*Stored data entries:*

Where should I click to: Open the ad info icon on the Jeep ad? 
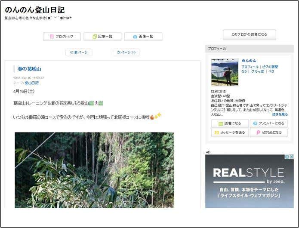(287, 157)
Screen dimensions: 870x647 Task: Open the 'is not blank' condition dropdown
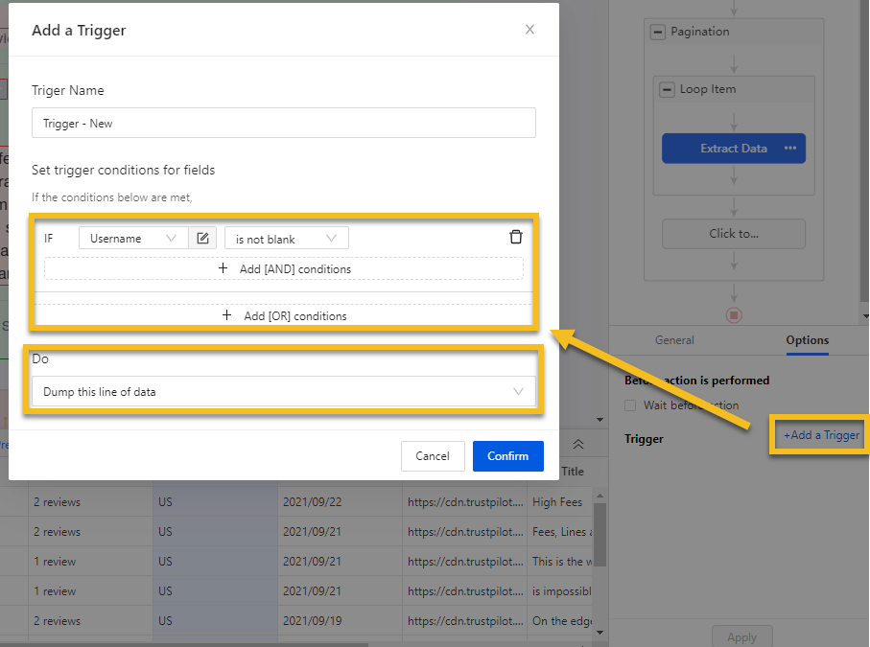click(286, 239)
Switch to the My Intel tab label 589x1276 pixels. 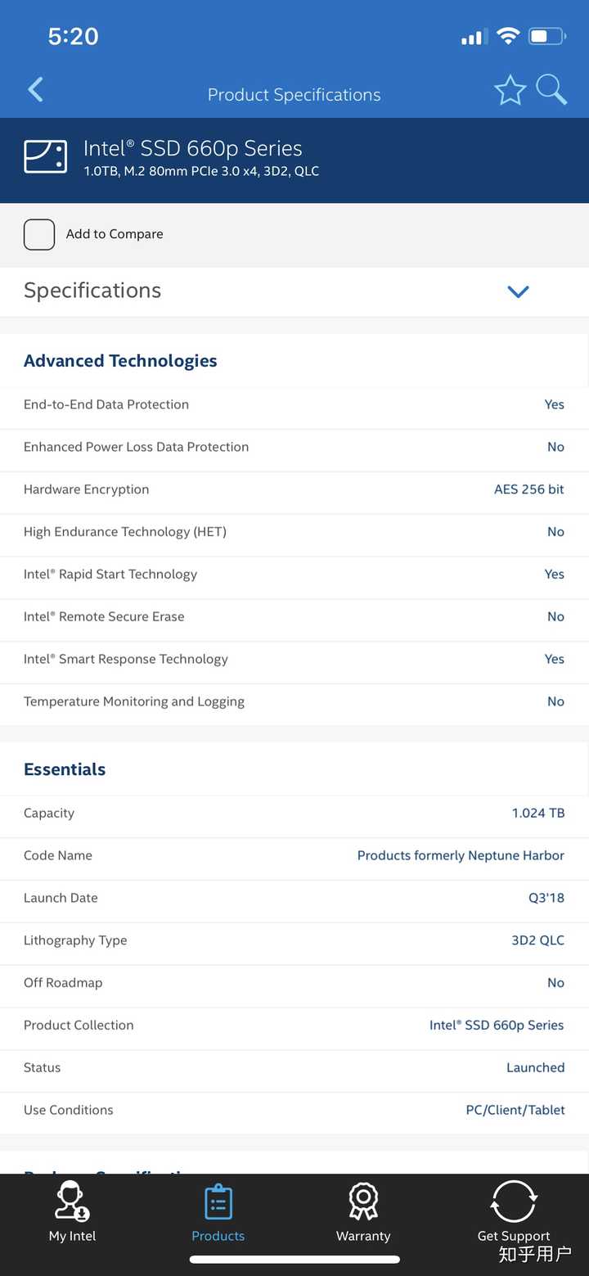(x=72, y=1236)
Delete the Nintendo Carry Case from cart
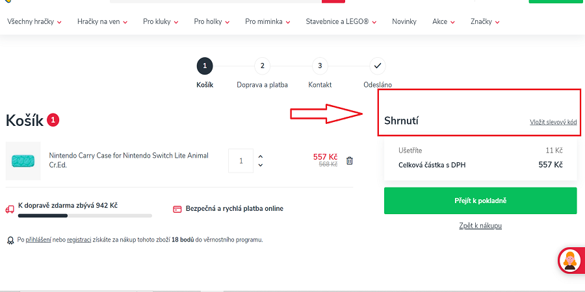This screenshot has width=585, height=292. [349, 160]
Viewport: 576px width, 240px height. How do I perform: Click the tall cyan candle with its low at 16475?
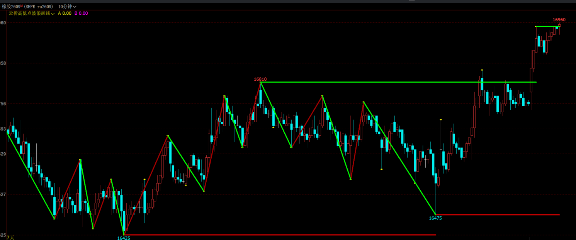tap(436, 193)
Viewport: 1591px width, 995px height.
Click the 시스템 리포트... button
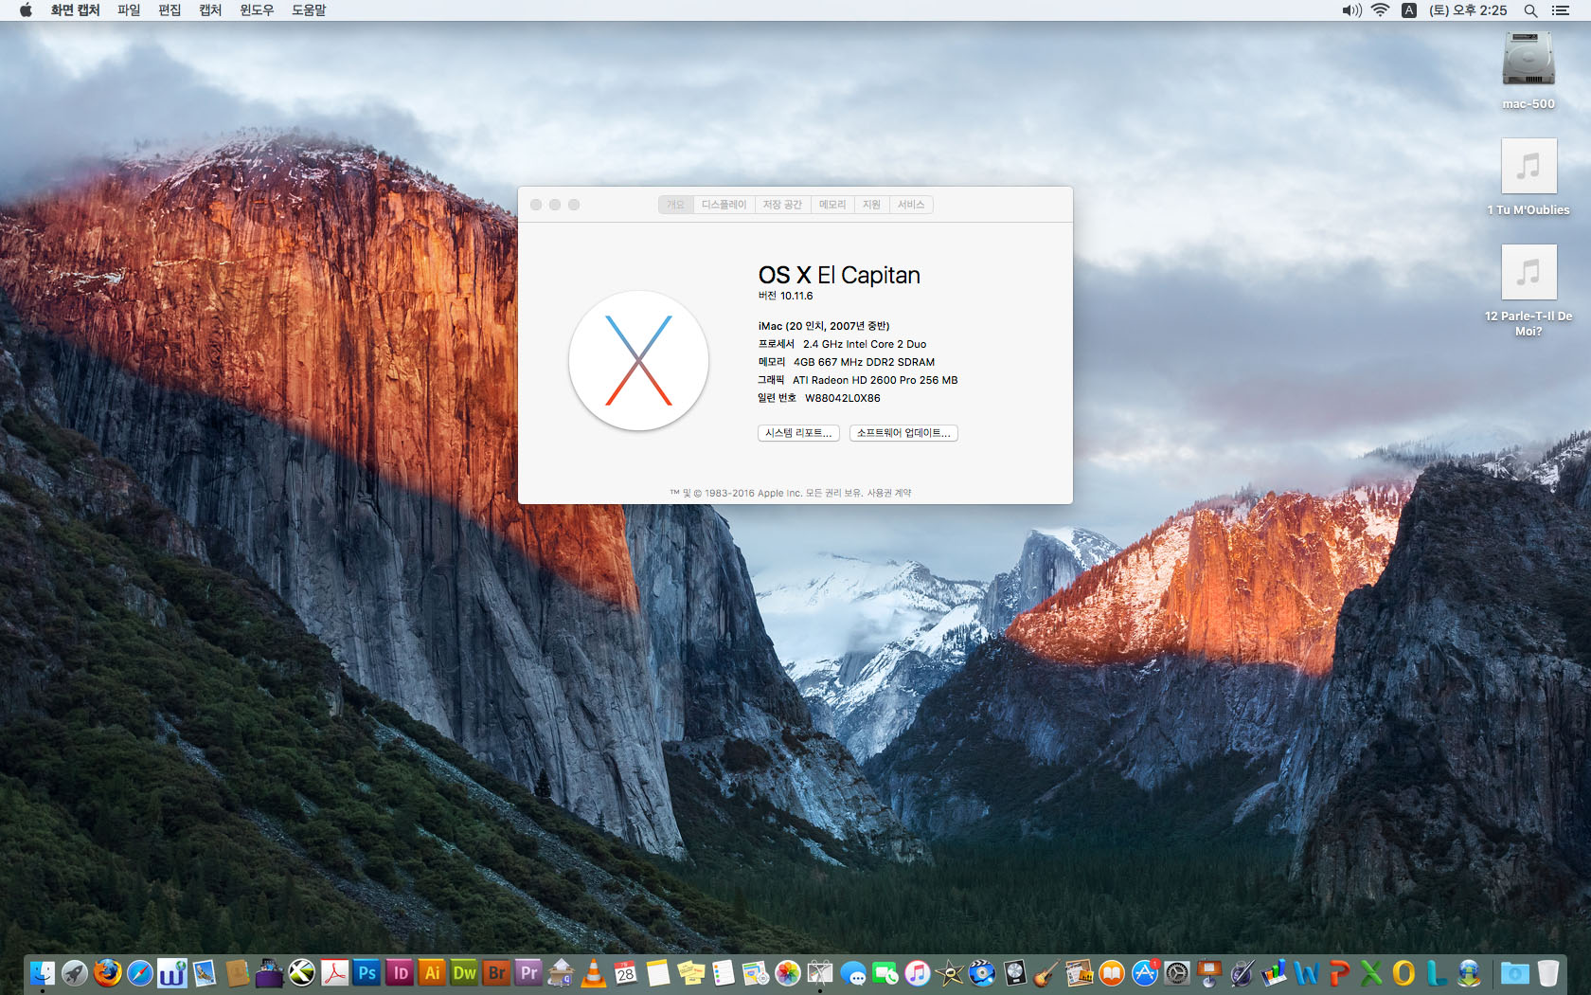tap(798, 433)
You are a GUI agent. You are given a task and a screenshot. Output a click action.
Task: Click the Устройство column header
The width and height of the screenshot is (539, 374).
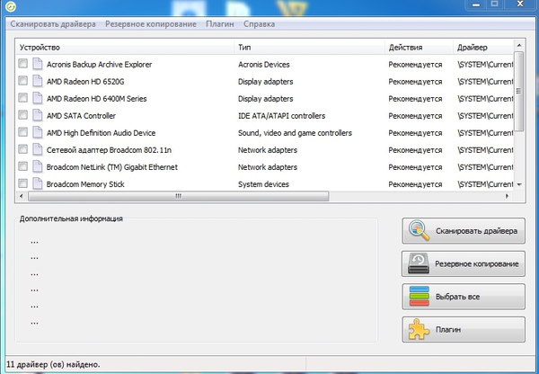[125, 47]
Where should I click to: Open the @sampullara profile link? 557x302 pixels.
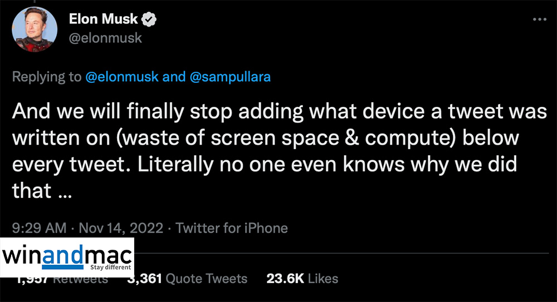[230, 77]
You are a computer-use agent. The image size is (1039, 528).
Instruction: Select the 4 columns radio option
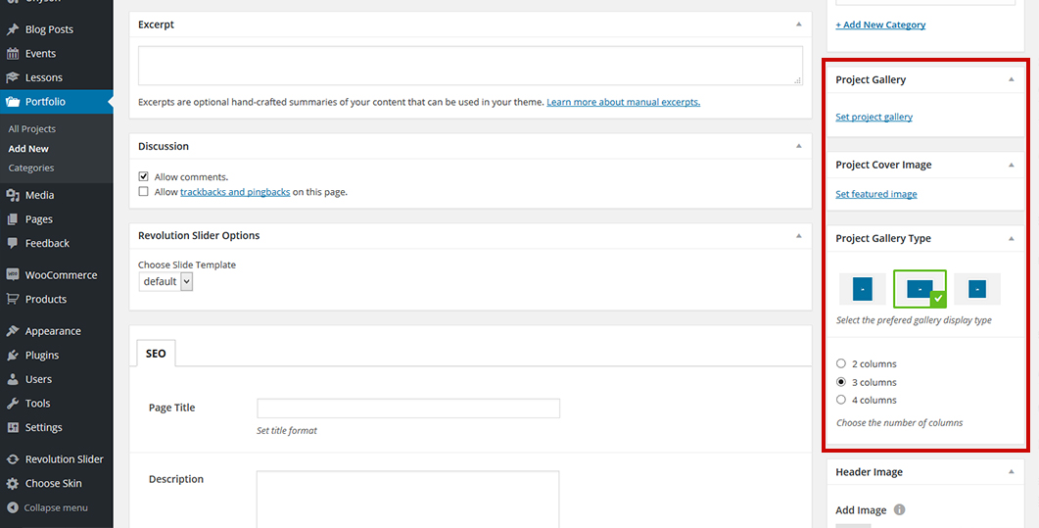pos(841,400)
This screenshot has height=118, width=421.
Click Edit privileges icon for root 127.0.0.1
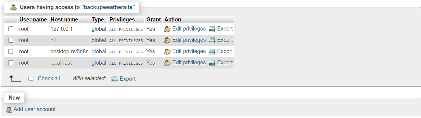[167, 29]
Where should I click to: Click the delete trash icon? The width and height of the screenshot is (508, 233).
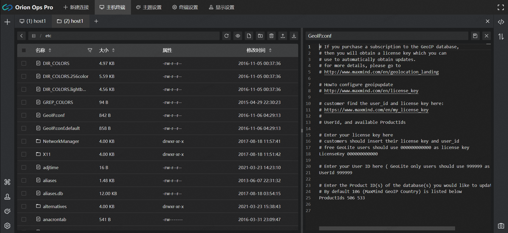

*Task instructions:*
Give back exactly the lines from the line with "Where should I click to: Open the @sampullara" through the final line of the entries above, and keep pictures out of the copy.

*Worked solution:*
Where should I click to: Open the @sampullara profile link? 557x302 pixels.
[230, 77]
You are a computer-use agent. The image size is (1039, 528).
Instruction: Select the 4 columns radio option
pos(841,400)
This screenshot has height=118, width=421.
Click Edit privileges icon for root 127.0.0.1
[167, 29]
Where should I click to: Click the delete trash icon? The width and height of the screenshot is (508, 233).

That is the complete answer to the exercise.